§ PROBLEM DETAILS: Please restate, word for word, the lines below that begin at the one with "You are a computer-use" and end at the one with "Instruction: Uncheck the". Leave out all other lines.

§ INFORMATION SUPPLIED:
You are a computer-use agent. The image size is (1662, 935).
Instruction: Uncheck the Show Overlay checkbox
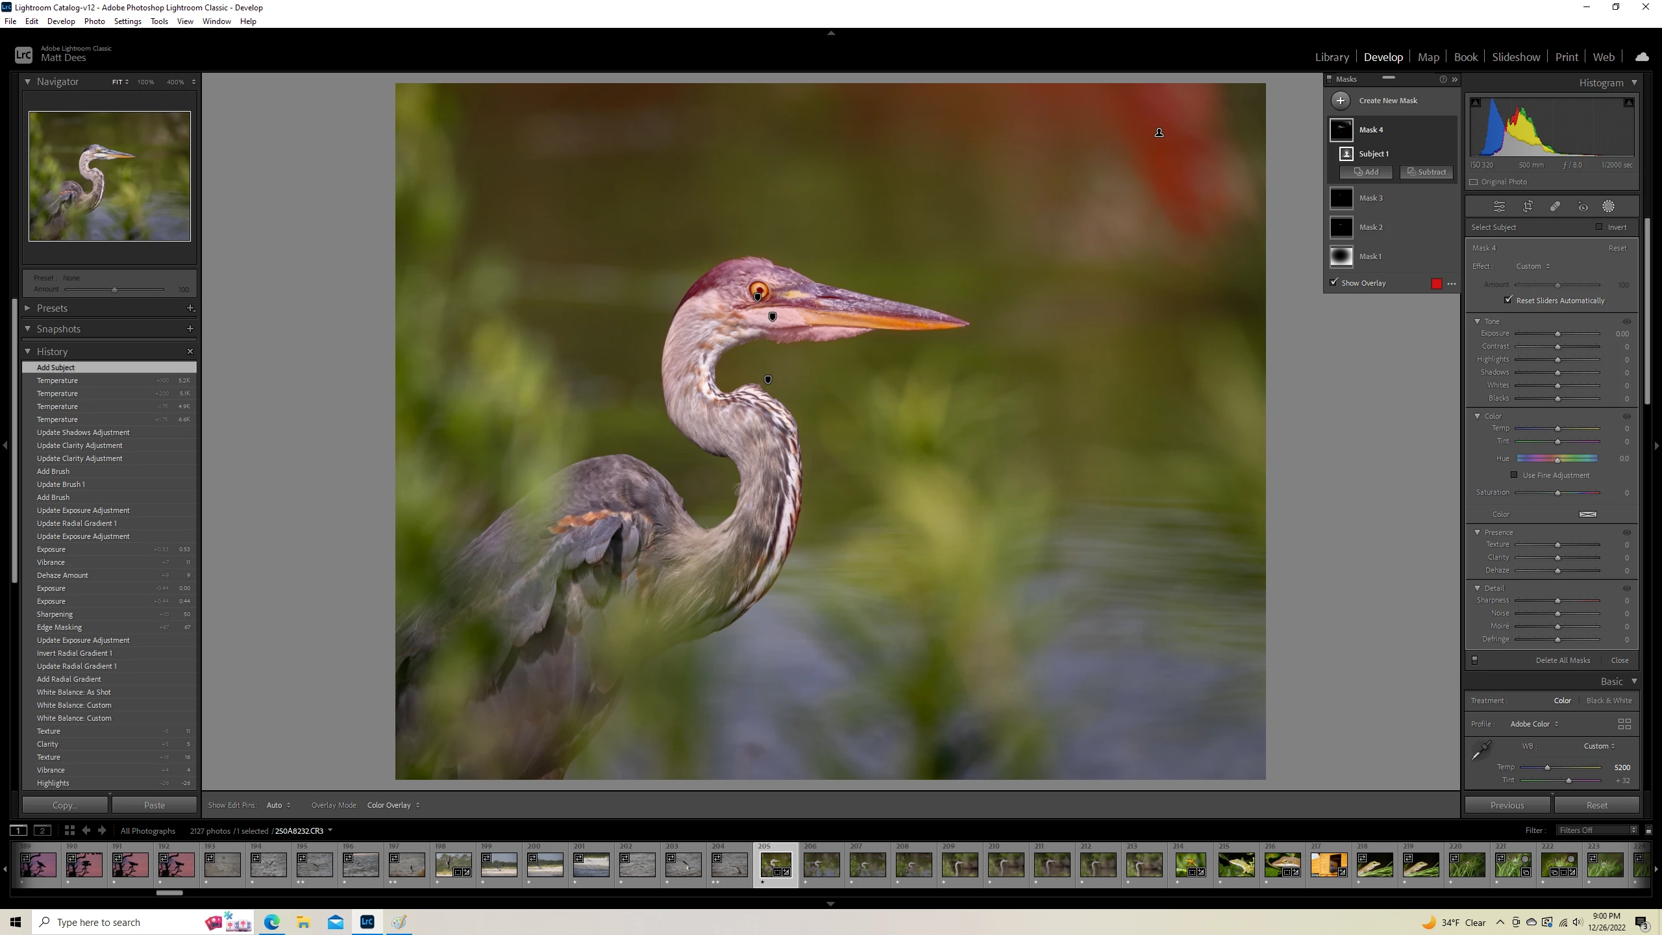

---

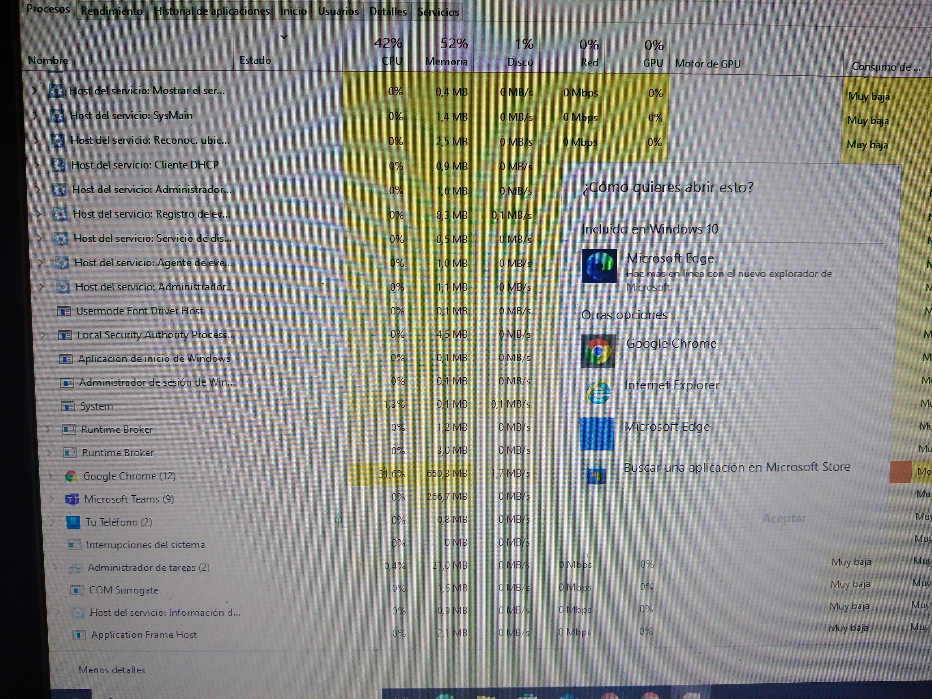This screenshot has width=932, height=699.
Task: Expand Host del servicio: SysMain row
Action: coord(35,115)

§ SOLUTION FOR THIS PROBLEM:
You are a computer-use agent. The image size is (1662, 935).
Instruction: Uncheck the Show Overlay checkbox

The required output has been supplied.